▶ [WHAT IS NEEDED]:
Give again, exactly as written, each line of the material below starting at the line that contains "Task: Click the maral.io domain name text" and ending at the line that contains "This screenshot has height=794, width=1155.". Both ends count, and no other line does.

▶ [TASK INPUT]:
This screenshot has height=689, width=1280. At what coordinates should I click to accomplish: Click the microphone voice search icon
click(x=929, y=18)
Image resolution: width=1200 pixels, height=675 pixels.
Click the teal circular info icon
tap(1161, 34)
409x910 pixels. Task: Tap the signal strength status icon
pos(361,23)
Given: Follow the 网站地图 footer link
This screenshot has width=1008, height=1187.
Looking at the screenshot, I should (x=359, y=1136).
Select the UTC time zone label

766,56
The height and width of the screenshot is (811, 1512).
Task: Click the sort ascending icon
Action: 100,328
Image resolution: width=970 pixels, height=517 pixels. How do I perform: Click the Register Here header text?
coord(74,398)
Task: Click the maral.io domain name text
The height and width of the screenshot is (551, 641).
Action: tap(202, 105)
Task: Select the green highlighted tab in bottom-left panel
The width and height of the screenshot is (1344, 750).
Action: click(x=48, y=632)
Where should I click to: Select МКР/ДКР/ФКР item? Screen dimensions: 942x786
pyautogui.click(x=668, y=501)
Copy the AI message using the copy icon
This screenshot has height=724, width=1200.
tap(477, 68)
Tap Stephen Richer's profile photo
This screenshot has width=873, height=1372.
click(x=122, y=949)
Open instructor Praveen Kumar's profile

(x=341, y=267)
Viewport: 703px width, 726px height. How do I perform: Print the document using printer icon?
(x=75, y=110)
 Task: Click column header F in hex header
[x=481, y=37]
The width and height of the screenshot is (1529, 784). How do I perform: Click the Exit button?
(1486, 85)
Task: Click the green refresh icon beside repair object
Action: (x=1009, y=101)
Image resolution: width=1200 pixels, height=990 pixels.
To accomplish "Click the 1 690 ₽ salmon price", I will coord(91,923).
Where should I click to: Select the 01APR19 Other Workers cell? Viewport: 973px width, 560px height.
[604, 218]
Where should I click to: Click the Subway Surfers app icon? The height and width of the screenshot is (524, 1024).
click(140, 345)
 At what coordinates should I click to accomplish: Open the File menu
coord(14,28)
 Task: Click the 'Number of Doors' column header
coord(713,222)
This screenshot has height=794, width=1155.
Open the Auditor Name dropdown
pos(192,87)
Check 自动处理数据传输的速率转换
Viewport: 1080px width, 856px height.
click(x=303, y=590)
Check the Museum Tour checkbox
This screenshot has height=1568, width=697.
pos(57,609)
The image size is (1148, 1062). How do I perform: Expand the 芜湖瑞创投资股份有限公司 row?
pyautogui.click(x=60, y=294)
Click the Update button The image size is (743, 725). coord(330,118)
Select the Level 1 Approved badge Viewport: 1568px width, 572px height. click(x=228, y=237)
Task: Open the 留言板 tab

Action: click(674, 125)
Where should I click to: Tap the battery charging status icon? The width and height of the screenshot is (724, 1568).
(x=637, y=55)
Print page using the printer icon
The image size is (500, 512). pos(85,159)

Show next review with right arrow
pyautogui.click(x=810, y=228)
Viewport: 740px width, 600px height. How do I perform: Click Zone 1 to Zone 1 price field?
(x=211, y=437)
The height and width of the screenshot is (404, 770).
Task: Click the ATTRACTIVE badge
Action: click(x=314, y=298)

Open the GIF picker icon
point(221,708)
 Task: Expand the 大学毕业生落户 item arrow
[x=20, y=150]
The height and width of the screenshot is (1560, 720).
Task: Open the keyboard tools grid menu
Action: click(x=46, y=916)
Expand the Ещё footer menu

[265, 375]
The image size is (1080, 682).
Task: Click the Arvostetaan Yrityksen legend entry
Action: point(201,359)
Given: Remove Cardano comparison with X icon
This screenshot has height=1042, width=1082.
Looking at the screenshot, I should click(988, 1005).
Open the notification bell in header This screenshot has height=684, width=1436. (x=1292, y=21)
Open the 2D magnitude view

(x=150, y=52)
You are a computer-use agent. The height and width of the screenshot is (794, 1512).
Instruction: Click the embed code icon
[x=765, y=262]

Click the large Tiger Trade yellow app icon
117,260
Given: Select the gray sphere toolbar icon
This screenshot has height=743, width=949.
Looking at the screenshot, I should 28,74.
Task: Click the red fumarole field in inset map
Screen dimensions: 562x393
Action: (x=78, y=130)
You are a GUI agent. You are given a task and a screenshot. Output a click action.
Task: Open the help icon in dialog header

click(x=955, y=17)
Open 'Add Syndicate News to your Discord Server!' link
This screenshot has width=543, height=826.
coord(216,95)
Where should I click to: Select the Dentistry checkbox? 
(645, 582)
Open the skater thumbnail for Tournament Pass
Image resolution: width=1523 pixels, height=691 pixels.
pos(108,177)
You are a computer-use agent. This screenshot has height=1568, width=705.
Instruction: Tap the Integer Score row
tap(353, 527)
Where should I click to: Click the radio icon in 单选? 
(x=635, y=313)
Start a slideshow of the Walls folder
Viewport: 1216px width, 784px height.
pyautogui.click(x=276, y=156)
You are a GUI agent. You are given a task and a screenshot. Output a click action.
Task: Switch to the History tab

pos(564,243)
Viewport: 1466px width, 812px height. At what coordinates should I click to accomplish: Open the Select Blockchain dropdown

▶ [OUTPUT FOR THIS EXERCISE]:
Task: Click the maral.io domain name text
The height and width of the screenshot is (551, 641).
Action: tap(202, 105)
Task: Select the green highlighted tab in bottom-left panel
The width and height of the screenshot is (1344, 750).
Action: click(x=48, y=632)
Where should I click to: Select МКР/ДКР/ФКР item? Screen dimensions: 942x786
pyautogui.click(x=668, y=501)
Copy the AI message using the copy icon
This screenshot has height=724, width=1200.
tap(477, 68)
Tap Stephen Richer's profile photo
This screenshot has width=873, height=1372.
click(x=122, y=949)
Open instructor Praveen Kumar's profile

(x=341, y=267)
Viewport: 703px width, 726px height. How do I perform: Print the document using printer icon?
(x=75, y=110)
 Task: Click column header F in hex header
[x=481, y=37]
The width and height of the screenshot is (1529, 784). How do I perform: Click the Exit button?
(1486, 85)
Task: Click the green refresh icon beside repair object
Action: (x=1009, y=101)
Image resolution: width=1200 pixels, height=990 pixels.
To accomplish "Click the 1 690 ₽ salmon price", I will coord(91,923).
Where should I click to: Select the 01APR19 Other Workers cell? Viewport: 973px width, 560px height.
[604, 218]
Where should I click to: Click the Subway Surfers app icon? The height and width of the screenshot is (524, 1024).
click(140, 345)
 At what coordinates should I click to accomplish: Open the File menu
coord(14,28)
 Task: Click the 'Number of Doors' column header
coord(713,222)
This screenshot has height=794, width=1155.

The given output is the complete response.